» **WRITTEN EXERCISE**
Rewrite the items below, from the line containing "This screenshot has width=1204, height=990." through the line containing "[x=43, y=85]", in full. Lower every coordinate in the answers by 40 and leave out the pictures.

» **LISTED ENTRIES**

┌──

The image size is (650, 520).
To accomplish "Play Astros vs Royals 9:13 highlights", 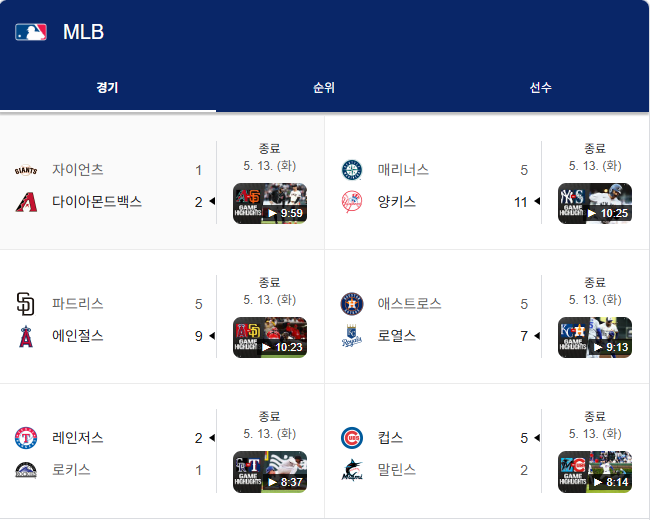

└──
┌──

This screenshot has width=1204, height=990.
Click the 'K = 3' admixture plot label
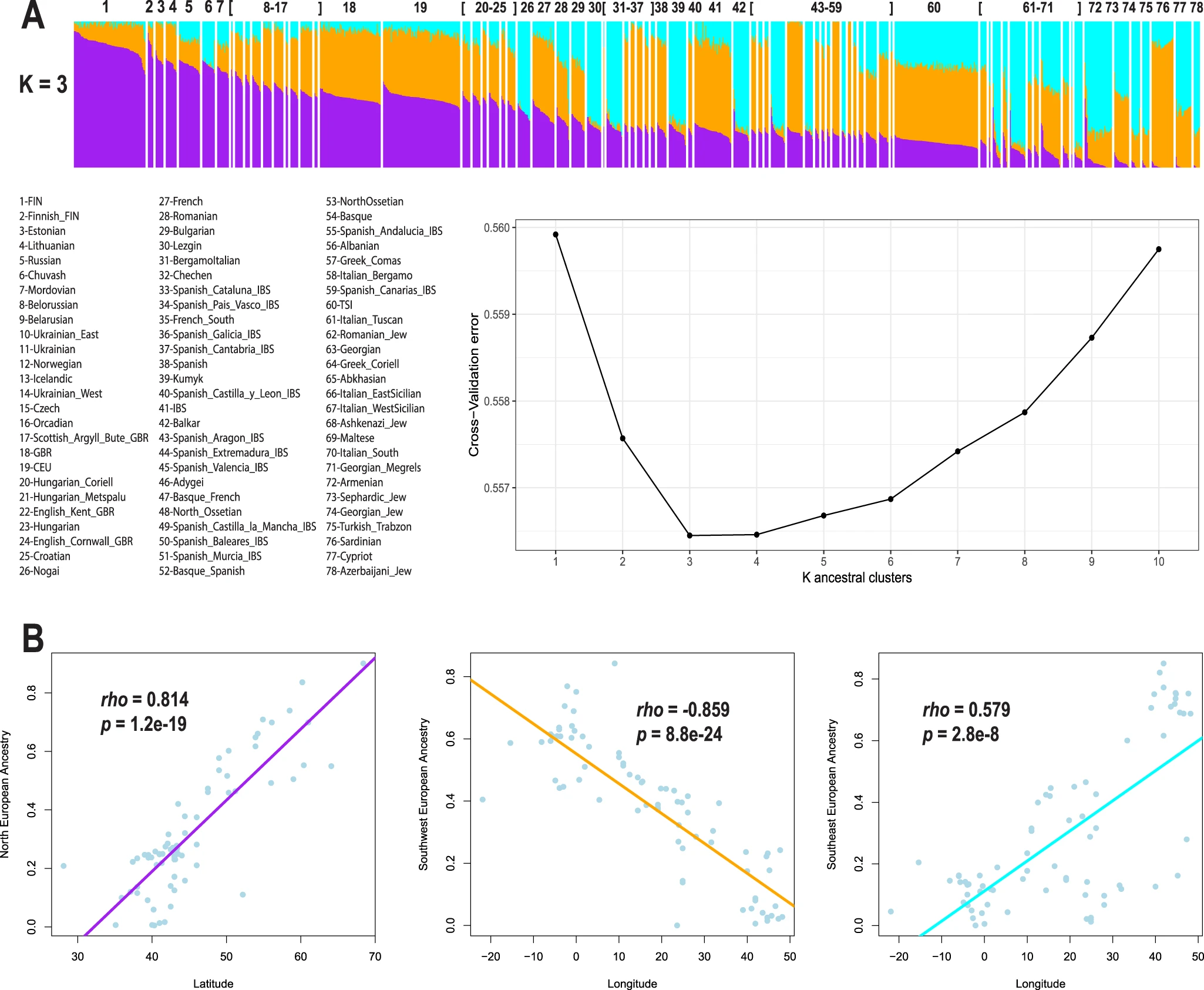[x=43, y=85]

└──

» **TASK RESULT**
This screenshot has width=1204, height=990.
Click the 'K = 3' admixture plot label
[x=3, y=45]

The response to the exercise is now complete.